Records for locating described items
□ □ □

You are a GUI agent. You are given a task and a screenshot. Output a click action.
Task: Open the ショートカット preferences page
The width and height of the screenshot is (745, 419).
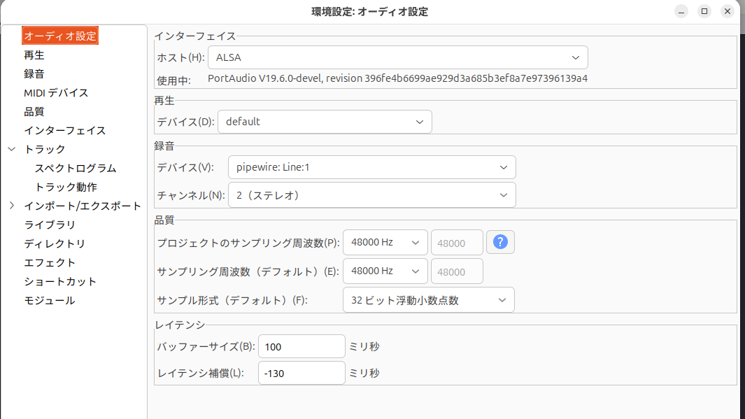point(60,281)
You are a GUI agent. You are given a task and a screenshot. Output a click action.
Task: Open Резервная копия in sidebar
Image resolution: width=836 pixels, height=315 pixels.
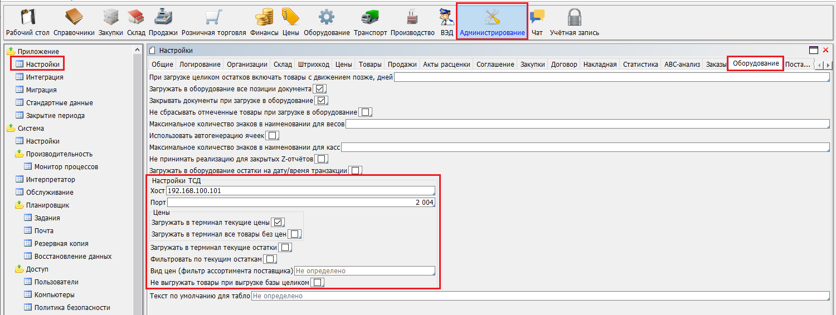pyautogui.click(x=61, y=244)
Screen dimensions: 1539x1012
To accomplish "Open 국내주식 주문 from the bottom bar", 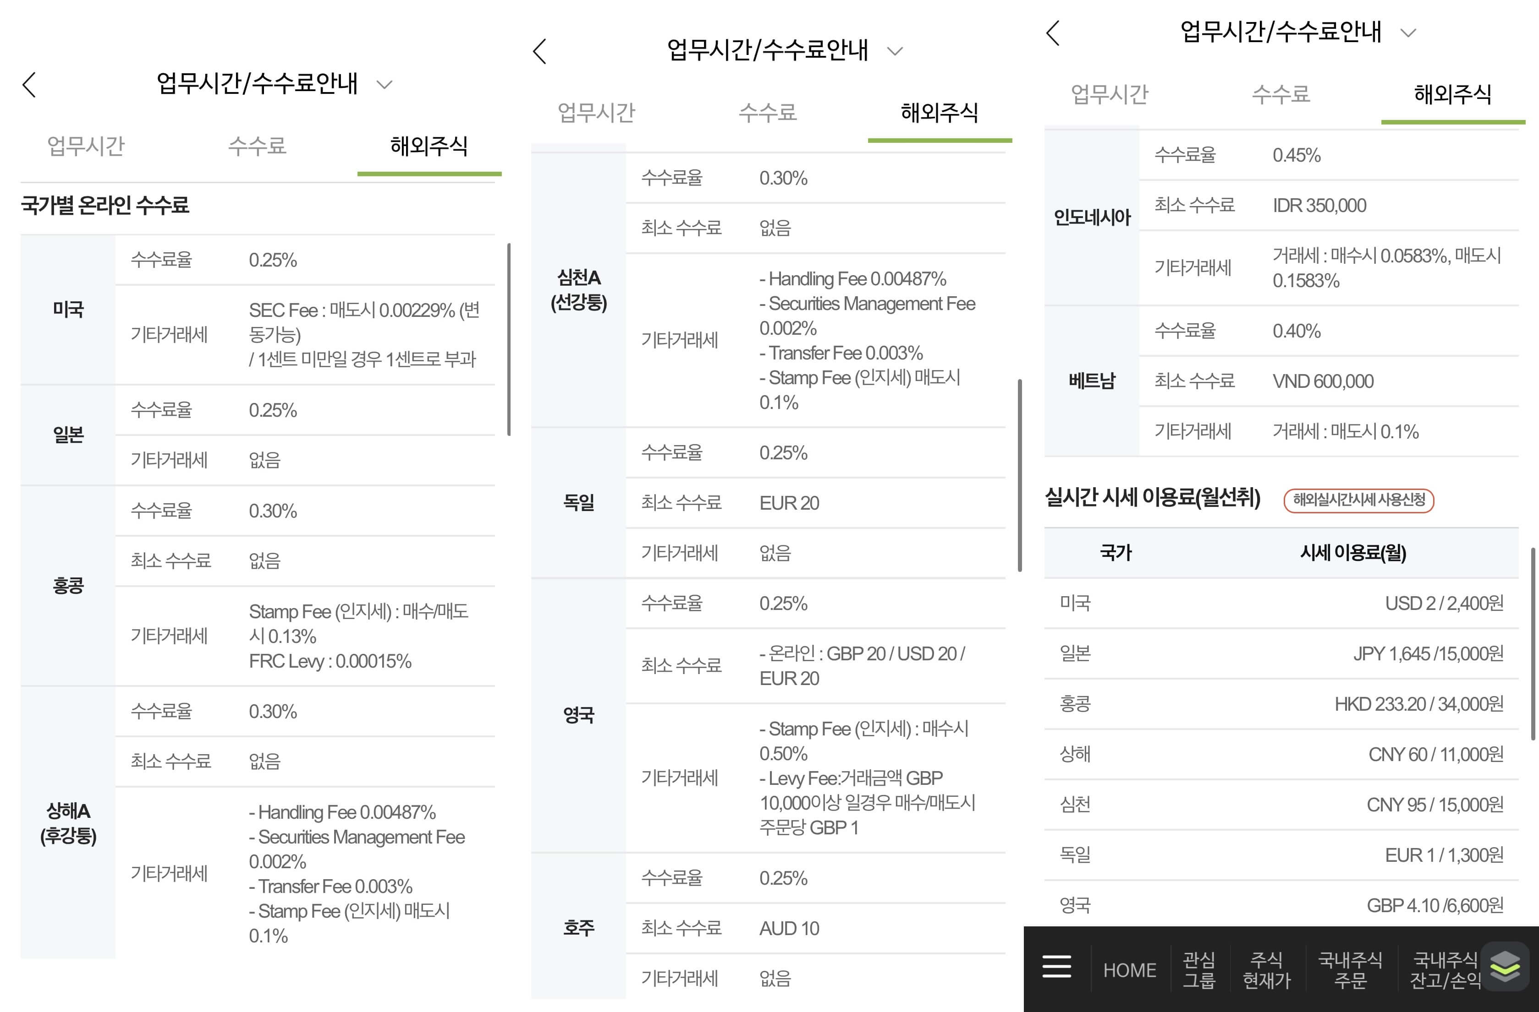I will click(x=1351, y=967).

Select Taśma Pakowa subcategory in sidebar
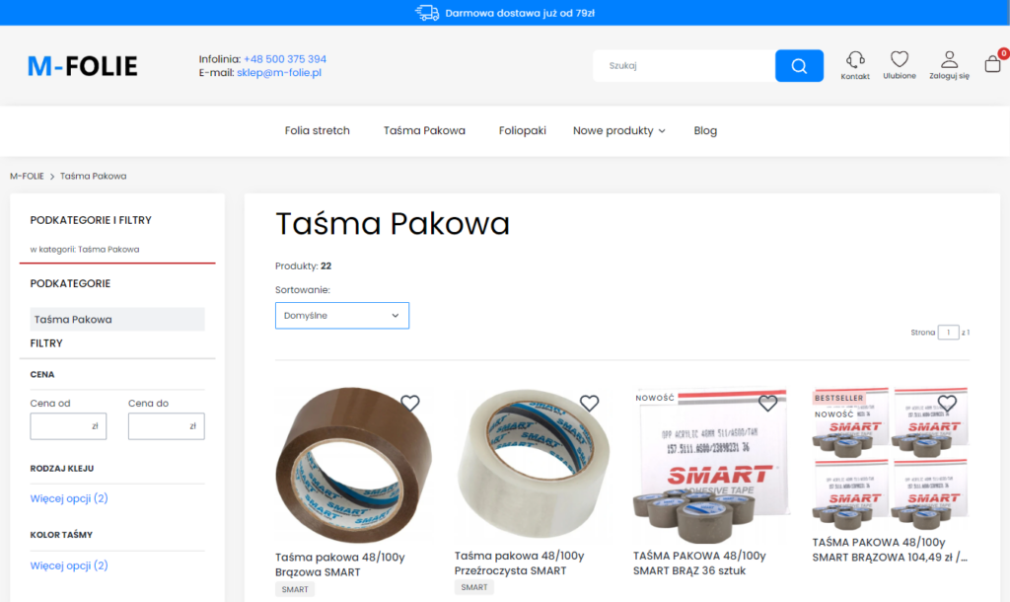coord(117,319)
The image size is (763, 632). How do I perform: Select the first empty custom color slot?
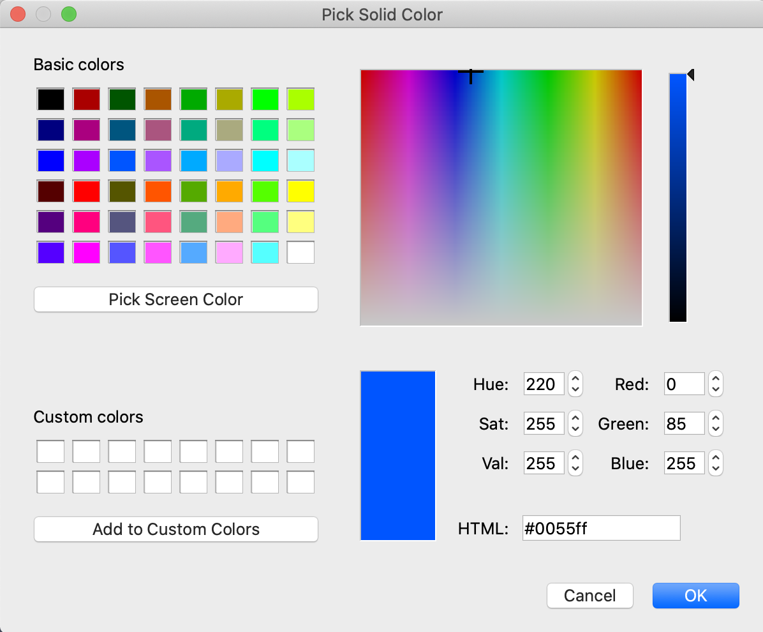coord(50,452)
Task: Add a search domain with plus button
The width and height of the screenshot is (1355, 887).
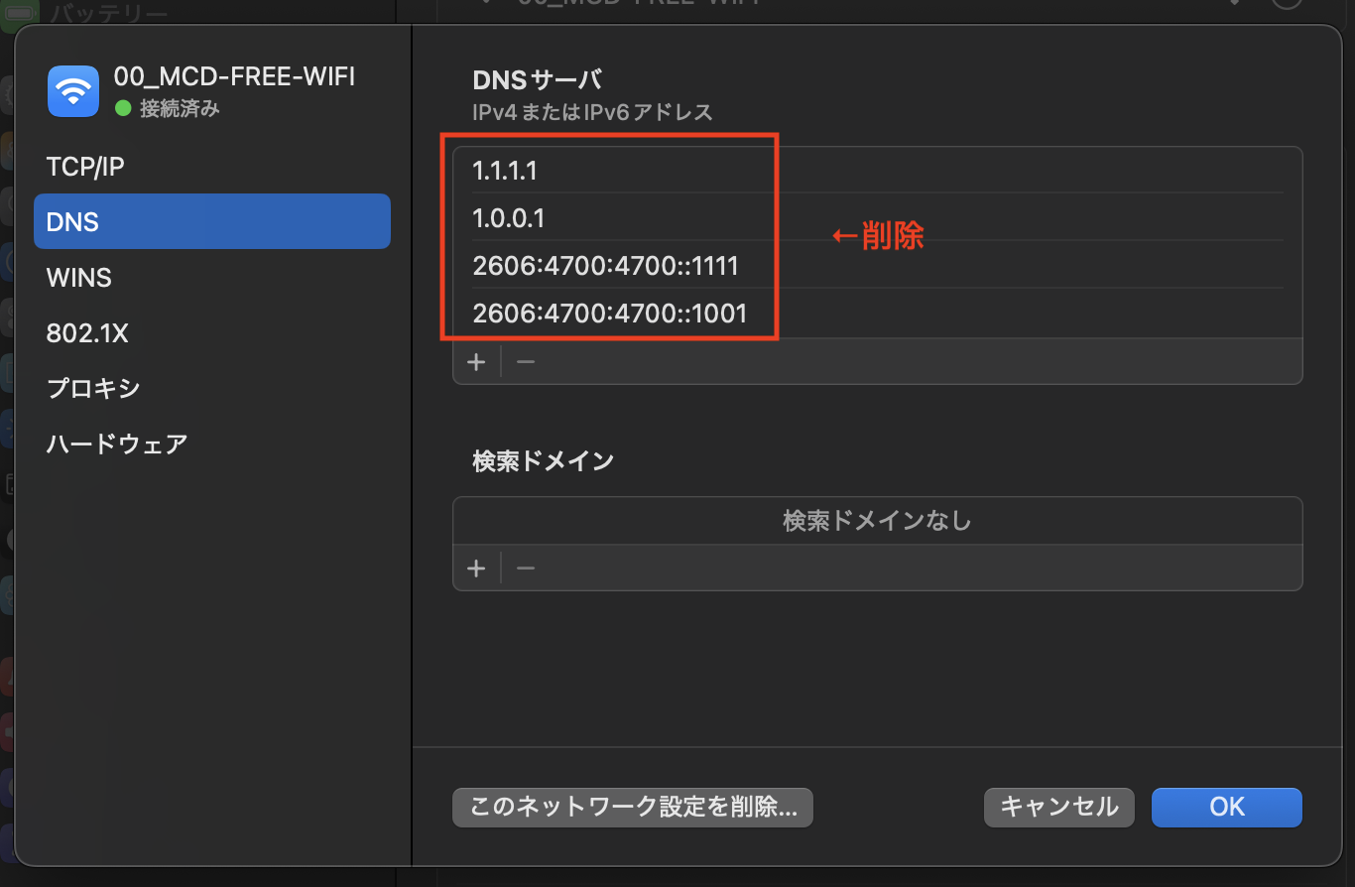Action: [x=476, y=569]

□ □ □

> REQUIREMENT
Rewrite the items from the line containing "The image size" through the end of the items, replacing "empty" with "unused" and leaving everything else unchanged. Leave the pictures out of your answer.

> RESULT FOR THIS TASK
The image size is (763, 632). How do I perform: Select the first unused custom color slot?
coord(50,452)
Task: Add a search domain with plus button
The width and height of the screenshot is (1355, 887).
Action: [x=476, y=569]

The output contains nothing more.